Provided entries: Begin

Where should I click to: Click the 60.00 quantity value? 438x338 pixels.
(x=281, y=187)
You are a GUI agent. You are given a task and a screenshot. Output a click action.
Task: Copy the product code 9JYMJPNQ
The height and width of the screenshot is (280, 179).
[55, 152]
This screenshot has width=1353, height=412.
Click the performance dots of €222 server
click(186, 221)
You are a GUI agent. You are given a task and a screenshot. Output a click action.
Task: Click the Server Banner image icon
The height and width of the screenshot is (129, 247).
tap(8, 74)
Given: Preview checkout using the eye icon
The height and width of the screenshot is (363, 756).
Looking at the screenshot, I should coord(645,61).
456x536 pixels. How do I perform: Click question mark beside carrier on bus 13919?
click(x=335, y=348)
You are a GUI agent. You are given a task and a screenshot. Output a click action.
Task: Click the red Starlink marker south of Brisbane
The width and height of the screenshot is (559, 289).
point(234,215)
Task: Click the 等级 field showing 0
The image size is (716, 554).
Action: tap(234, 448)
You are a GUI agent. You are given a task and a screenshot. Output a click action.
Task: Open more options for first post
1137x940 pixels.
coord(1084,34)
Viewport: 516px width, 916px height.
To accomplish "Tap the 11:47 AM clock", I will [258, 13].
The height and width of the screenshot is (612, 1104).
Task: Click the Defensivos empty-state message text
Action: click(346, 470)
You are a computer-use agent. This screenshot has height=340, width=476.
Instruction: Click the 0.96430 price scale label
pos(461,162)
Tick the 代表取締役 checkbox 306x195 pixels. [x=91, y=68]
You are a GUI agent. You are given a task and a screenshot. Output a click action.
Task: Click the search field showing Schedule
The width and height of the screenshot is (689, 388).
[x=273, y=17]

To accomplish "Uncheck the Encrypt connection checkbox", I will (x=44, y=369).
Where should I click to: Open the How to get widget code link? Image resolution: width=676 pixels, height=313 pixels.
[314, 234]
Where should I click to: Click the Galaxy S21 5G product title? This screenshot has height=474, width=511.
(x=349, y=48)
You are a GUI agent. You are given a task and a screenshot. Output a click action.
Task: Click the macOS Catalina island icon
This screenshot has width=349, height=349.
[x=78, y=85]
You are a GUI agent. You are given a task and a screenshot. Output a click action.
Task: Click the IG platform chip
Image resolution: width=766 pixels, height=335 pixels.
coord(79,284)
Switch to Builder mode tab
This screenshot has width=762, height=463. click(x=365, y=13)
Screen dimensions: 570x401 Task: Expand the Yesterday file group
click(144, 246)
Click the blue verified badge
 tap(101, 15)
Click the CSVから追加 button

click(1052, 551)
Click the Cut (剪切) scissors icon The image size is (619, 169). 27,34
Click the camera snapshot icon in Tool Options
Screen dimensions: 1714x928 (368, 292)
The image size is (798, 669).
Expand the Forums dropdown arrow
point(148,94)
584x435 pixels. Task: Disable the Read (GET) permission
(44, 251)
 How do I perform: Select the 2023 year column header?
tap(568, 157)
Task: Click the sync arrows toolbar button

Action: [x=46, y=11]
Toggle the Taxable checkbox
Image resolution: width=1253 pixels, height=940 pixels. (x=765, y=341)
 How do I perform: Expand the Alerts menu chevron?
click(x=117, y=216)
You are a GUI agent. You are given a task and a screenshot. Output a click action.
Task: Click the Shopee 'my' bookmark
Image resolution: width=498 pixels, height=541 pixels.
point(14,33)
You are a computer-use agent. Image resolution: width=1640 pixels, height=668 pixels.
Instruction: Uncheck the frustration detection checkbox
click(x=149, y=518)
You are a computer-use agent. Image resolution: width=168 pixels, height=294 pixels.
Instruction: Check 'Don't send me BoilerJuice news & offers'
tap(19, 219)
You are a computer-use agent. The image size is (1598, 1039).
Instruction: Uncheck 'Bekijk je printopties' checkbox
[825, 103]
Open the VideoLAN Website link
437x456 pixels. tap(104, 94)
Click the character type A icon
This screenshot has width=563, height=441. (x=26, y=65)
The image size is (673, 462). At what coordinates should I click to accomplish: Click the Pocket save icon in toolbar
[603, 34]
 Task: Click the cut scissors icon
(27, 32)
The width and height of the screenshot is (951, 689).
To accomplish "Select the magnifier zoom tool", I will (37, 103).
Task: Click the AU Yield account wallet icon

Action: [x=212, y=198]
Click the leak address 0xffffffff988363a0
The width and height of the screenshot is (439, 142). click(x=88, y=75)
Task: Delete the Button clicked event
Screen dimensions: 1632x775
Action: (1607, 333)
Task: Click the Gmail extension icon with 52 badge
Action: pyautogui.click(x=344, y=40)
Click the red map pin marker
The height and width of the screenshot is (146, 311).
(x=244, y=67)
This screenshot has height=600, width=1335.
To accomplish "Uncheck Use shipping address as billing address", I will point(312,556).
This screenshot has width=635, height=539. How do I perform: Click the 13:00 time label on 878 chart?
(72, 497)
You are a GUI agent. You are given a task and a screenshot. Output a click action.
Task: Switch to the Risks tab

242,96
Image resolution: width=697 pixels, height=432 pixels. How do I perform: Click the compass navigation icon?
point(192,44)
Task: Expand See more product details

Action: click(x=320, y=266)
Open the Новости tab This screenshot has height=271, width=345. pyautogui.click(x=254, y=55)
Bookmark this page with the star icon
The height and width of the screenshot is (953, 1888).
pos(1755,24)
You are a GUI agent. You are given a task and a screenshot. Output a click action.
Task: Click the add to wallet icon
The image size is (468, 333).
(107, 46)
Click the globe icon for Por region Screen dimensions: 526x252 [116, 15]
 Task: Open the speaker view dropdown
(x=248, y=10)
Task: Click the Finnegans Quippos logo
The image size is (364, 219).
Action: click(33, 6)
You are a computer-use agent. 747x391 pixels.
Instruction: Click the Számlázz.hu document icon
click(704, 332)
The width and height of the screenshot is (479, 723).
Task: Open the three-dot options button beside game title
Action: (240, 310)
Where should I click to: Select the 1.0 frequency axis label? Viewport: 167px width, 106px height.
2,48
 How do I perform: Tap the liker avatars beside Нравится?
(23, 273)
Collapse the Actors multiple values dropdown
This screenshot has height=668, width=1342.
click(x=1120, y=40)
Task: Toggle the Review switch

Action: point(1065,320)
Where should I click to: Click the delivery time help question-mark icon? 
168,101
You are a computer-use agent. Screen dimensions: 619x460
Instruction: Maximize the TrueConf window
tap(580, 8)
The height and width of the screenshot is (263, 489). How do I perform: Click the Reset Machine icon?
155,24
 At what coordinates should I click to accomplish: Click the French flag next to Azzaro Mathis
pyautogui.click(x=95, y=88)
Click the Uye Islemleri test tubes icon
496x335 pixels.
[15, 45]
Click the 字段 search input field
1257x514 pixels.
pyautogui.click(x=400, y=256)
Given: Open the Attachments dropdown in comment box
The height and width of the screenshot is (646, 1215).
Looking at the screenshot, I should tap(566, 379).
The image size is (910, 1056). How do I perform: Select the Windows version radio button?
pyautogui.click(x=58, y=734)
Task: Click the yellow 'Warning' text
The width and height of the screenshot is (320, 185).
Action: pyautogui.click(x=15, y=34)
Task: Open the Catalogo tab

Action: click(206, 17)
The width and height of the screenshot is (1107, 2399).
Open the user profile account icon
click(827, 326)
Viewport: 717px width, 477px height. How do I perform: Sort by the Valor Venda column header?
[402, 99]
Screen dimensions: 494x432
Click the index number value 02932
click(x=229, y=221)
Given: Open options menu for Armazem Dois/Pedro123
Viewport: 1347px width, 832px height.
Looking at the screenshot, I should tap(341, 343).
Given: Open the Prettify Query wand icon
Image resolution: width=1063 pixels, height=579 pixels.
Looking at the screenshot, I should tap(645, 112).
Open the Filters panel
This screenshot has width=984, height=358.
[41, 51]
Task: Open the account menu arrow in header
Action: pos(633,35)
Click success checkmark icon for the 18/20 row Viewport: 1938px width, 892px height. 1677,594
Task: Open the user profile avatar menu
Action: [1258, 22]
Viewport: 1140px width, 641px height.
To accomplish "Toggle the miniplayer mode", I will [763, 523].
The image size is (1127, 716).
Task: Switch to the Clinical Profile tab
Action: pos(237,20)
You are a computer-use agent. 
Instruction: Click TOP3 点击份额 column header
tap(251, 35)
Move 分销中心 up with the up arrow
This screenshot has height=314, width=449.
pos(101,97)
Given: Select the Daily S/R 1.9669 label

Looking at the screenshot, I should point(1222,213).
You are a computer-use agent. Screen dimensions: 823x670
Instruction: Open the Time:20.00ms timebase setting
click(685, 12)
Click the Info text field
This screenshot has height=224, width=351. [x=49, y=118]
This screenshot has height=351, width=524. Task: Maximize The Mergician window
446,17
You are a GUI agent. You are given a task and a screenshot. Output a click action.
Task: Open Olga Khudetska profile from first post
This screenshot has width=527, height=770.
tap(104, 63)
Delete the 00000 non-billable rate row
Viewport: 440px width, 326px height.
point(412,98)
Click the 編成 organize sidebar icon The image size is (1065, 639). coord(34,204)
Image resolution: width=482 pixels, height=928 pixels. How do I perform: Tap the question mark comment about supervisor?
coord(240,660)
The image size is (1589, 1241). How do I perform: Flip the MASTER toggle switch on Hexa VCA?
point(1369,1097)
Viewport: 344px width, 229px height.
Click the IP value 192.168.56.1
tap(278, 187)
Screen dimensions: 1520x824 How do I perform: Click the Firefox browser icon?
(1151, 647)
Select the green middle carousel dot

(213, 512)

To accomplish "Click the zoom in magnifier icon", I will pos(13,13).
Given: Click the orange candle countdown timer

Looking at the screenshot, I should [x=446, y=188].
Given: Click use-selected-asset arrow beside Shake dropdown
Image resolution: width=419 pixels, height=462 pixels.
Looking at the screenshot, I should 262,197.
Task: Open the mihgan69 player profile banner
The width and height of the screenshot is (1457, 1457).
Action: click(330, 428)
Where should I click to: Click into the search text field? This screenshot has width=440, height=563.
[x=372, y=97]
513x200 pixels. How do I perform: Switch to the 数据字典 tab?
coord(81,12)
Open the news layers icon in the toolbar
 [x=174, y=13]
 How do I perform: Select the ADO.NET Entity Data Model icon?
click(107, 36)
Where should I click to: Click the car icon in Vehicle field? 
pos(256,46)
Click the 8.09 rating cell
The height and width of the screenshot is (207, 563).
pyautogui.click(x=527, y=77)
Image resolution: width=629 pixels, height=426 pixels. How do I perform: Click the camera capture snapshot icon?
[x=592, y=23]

Provided entries: End

- _What needs to be done_
Lines of the material may hold the string "Delete". Copy each one that does.

- _Exercise response_
Task: Delete the Button clicked event
Delete the 00000 non-billable rate row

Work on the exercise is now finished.